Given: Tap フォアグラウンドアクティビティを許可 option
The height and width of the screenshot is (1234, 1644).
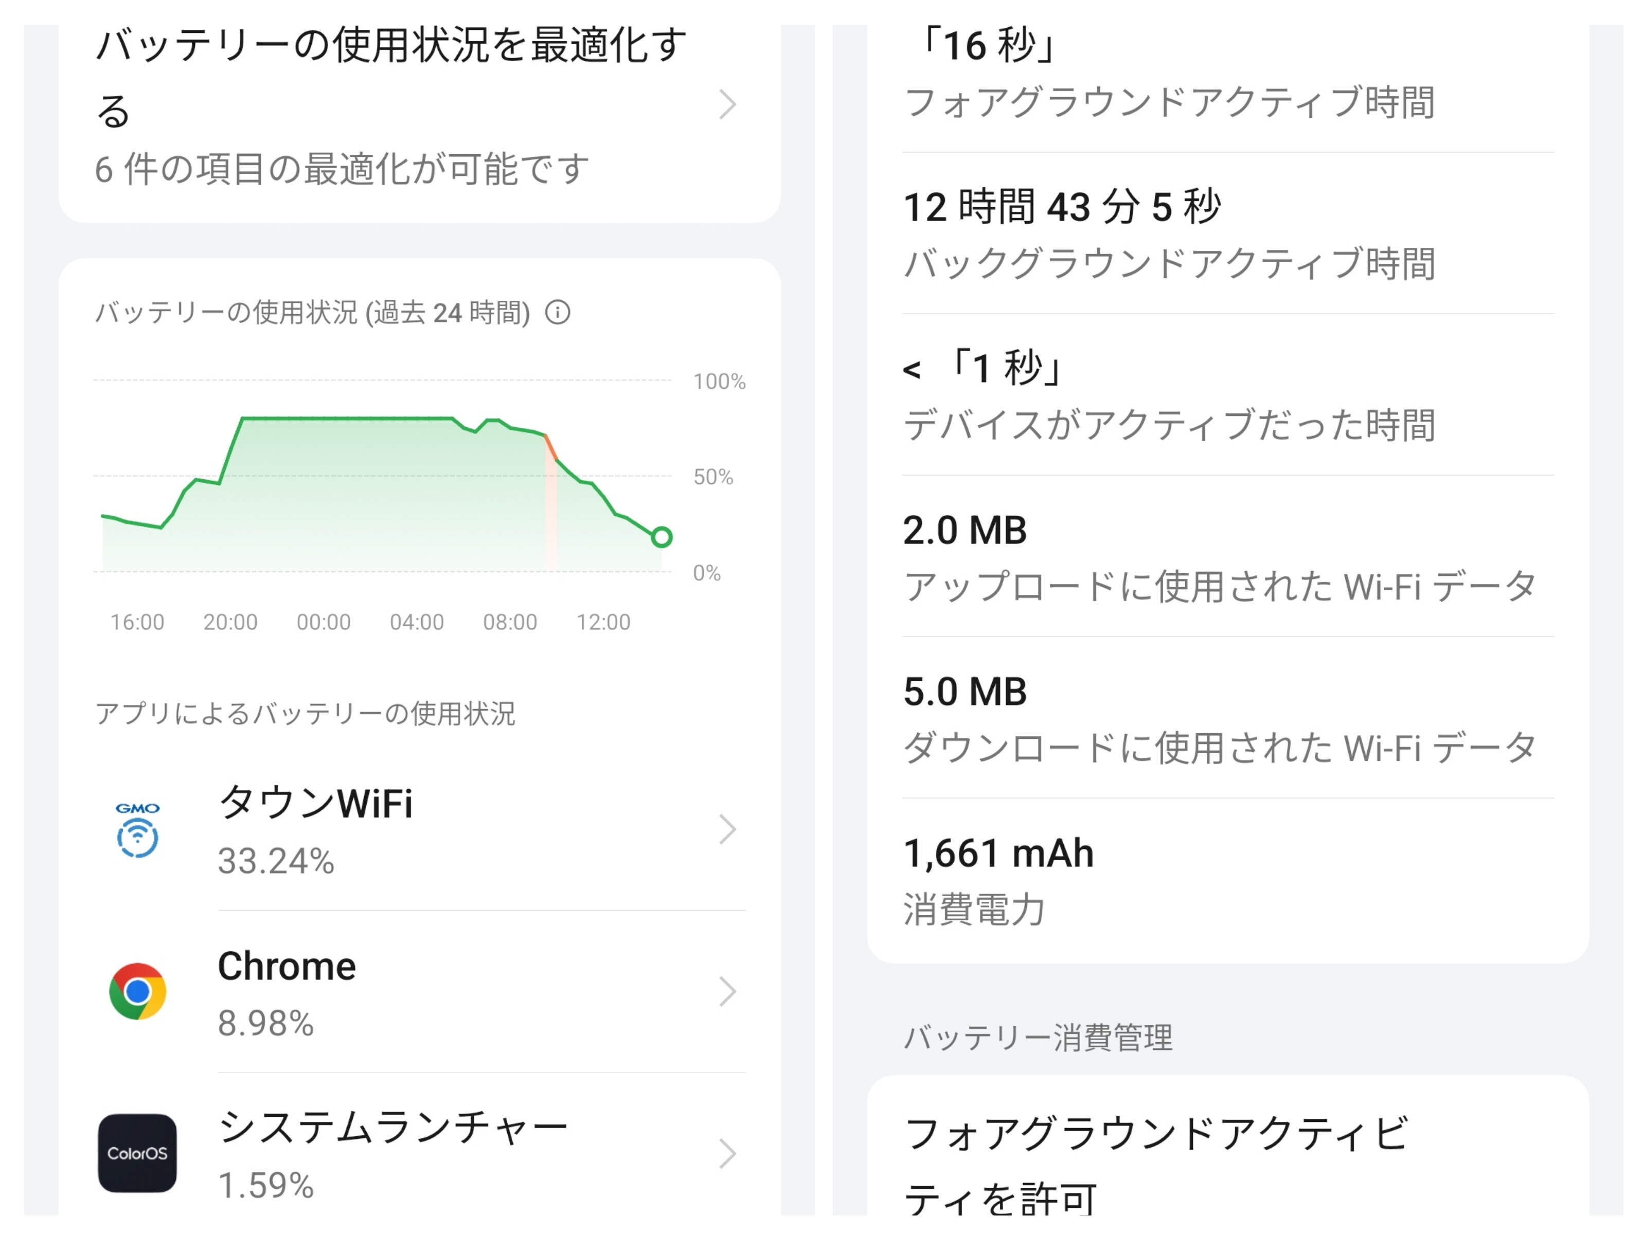Looking at the screenshot, I should [x=1156, y=1165].

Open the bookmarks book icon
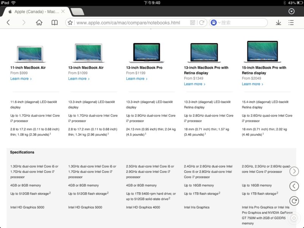click(x=55, y=23)
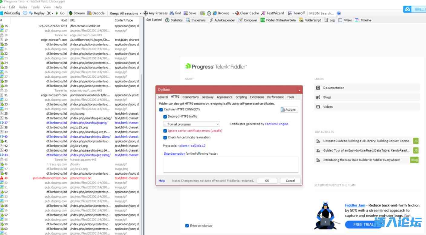Open the Rules menu

pos(23,7)
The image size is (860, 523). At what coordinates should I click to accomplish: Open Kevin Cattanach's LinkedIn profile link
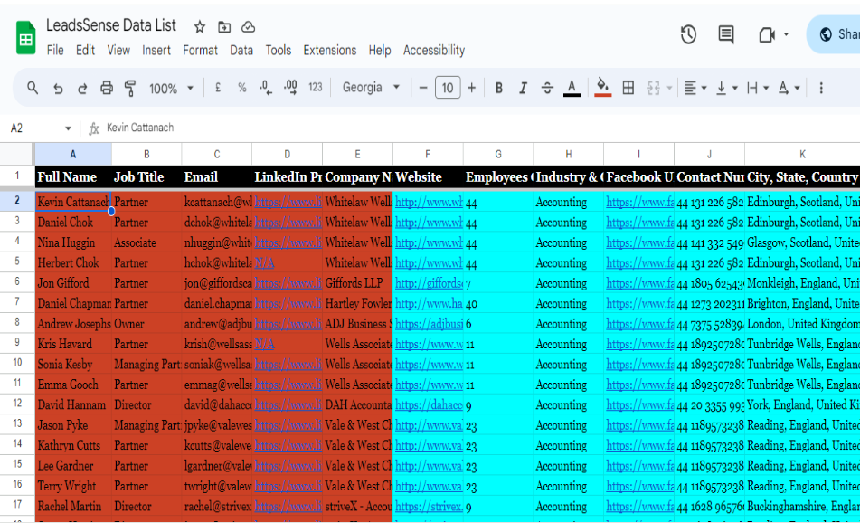pyautogui.click(x=288, y=202)
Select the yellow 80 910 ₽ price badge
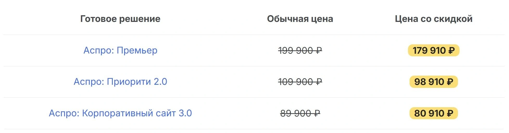The height and width of the screenshot is (133, 509). tap(433, 113)
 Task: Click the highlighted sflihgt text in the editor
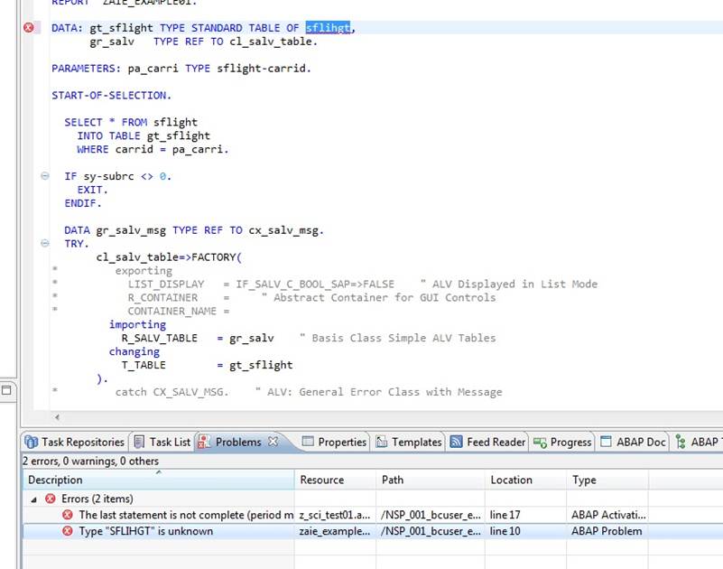click(x=327, y=28)
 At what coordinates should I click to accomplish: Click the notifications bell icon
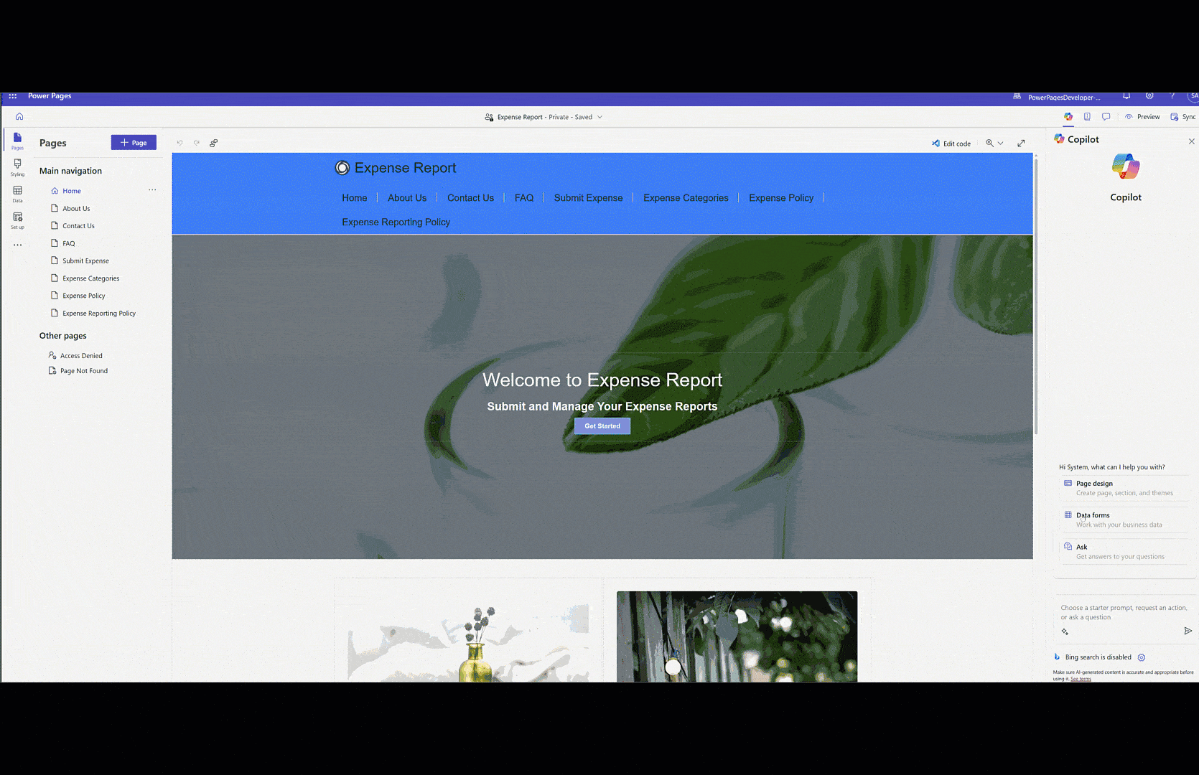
##########
## Task directions:
Please set down the lines from the one with "Select the yellow 80 910 ₽ price badge" to the end of the entries above, exactly as they are, and drop every picture.

## Exercise answer:
Select the yellow 80 910 ₽ price badge
The height and width of the screenshot is (133, 509). tap(433, 113)
 Task: Click the highlighted sflihgt text in the editor
click(x=327, y=28)
 At what coordinates should I click to accomplish: Click the notifications bell icon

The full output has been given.